LVdlR. Vous les ramenez à travers l’improvisation, à travers un texte fixe. C’est l’enseignement d’art dramatique que vous leur procurez quelque part ?

Hélène Cinque. Je pense, oui. Je peux me considérer un peu comme le professeur, leur professeur. Le temps qu’on travaille ensemble.

LVdlR. Vous comptez revenir en Afghanistan pour d’autres projets?

Hélène Cinque. Non. Moi, non. Moi, personnellement, non. Je leur ai dit déjà, j’ai trop peur. Et même eux me disent « il ne faut pas que tu reviennes » Je leur aie dit, très simplement et humainement : dans ma vie, pour ma famille, j’ai peur d’y aller, je n’ai pas envie. Ils ont tous partis trois, quatre, cinq mois à Kaboul, ils sont tous revenus en disant : « C’est horrible ! Je ne sais pas si je retournerais ! »

LVDLR. Dans quel sens?

Hélène Cinque. La vie. Le quotidien. La pression. La peur. La paranoïa. Les attentats. La misère. La situation de la femme. Certains sont revenus, en disant : « On est revenu encore plus en arrière. C’est une régression complète. » Beaucoup de violence. La police afghane fait n’importe quoi.

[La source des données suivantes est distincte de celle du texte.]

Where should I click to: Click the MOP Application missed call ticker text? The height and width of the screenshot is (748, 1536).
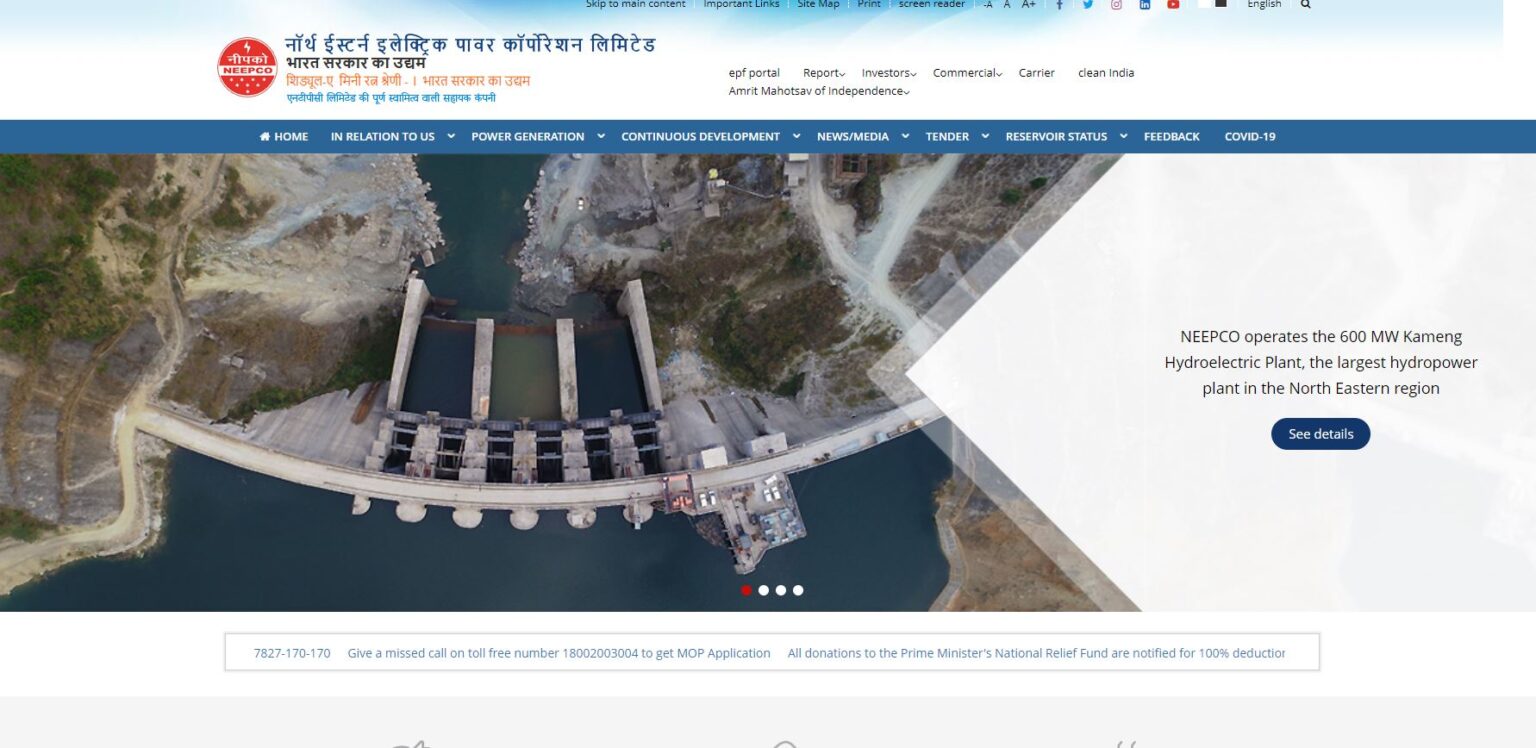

LVDLR. Cela ne les chagrine pas un peu qu’ils ne peuvent rien changer?

Hélène Cinque. Bien sûr ! Ils me disent : « Tu te rends compte ? Tout ça – pour ça… » Mais ils ne sont pas dans une discussion autour d’une table à se lamenter, de dire « c’est une horreur ! C’est une catastrophe ! » Tout de suite ils font des pirouettes et ils reviennent ici, ils sont heureux d’être là. Ils essayent d’oublier. Ils oublient.

LVDLR. C’est quelque part une échappatoire aussi, le théâtre… Et le théâtre pour vous – qu’est-ce que c’est?

Hélène Cinque. (Longue silence) C’est difficile comme question. C’est un endroit où la liberté peut naitre. Où la parole peut naitre. Où le sentiment a toute sa place. Pour moi c’est un métier. C’est un art. C’est un essentiel de ma vie. Et, en le disant, je me dis : c’est l’endroit du combat ! C’est l’endroit du combat ! C’est l’endroit où on peut faire face. Et dire tout ce qu’on veut.

Encore en 1984, dans un ouvrage « Le théâtre ou la vie », Ariane Mnouchkine nous propose des paroles très justes : « Dans le théâtre, ce sont toujours plusieurs histoires qui se racontent. Il n’y a pas de spectacle de théâtre sans histoire du théâtre à l’intérieur. Et même quand un spectacle raconte l’histoire d’une catastrophe, qui décrit la noirceur de la lignée humaine, il n’empêche que, du fait même que cette pièce existe, et que des êtres humains sont en train de la jouer, il y a déjà de l’espoir dans l’humanité. »

Les comédiens du Théâtre « Aftaab » jouent La Ronde de nuit en français, et en dari surtitré, du 6 novembre au 1er décembre 2013 au Théâtre du Soleil à la Cartoucherie.